Dass das Thema in den letzten Jahren populärwissenschaftlich so beansprucht wurde, führt häufig zum Trugschluss, dass Resilienz bei jedem erreichbar ist. Resilienz als Allheilmittel, mit dem es möglich ist, alles auszuhalten. Darum geht es jedoch nicht. Bei der Beschäftigung mit dem Thema möchte ich Sie bitten, dies zu berücksichtigen. Es ist kein Allheilmittel. Aber: Es ist grundsätzlich so, dass man „Widerstandskraft“ trainieren kann. Und dies ist umso mehr heute in diesen volatilen Zeiten wichtig.
Was ist Resilienz?
Eigentlich stammt der Begriff aus der Materialwirtschaft und bezeichnet Stoffe, die immer wieder in ihre ursprüngliche Ausgangssituation zurückkommen.
In der Psychologie gibt es de facto zwei Antworten auf diese Frage: eine einfache und eine komplizierte. Ihnen wird wahrscheinlich bereits beim Prolog bewusst geworden sein: Resilienz ist eine besondere Stärke, Belastungen auszuhalten. Damit ausgestattet mögen Sie zwar auch hinfallen, aber Sie stehen eben schnell wieder auf und gehen dann weiter.

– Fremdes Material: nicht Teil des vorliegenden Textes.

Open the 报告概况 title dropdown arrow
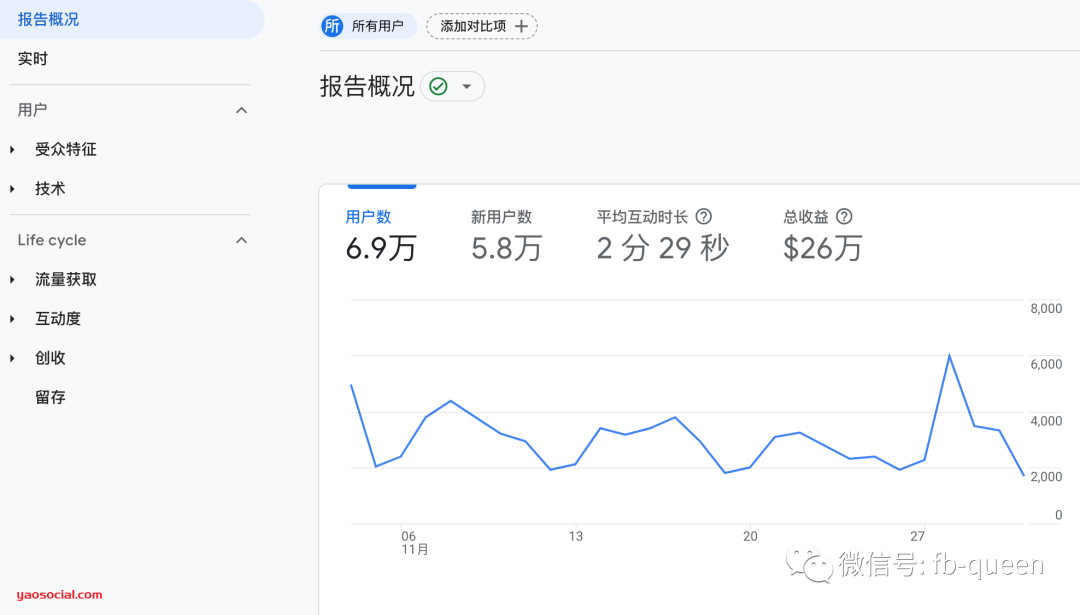This screenshot has width=1080, height=615. (x=466, y=86)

Resilient sind Sie, wenn es Ihnen gelingt, in allem Übel auch noch ein Körnchen Gutes zu finden. Soweit zur einfachen Antwort.
Die etwas komplexere Antwort geht ungefähr so: Hinter der sogenannten Resilienz steckt nicht nur irgendeine geheimnisvolle Kraft. Es geht hier vielmehr um einen komplexen psychischen Mechanismus, der sich aus vielen Einzelteilen zusammensetzt.
Weshalb verfügen nicht alle Menschen über Resilienz?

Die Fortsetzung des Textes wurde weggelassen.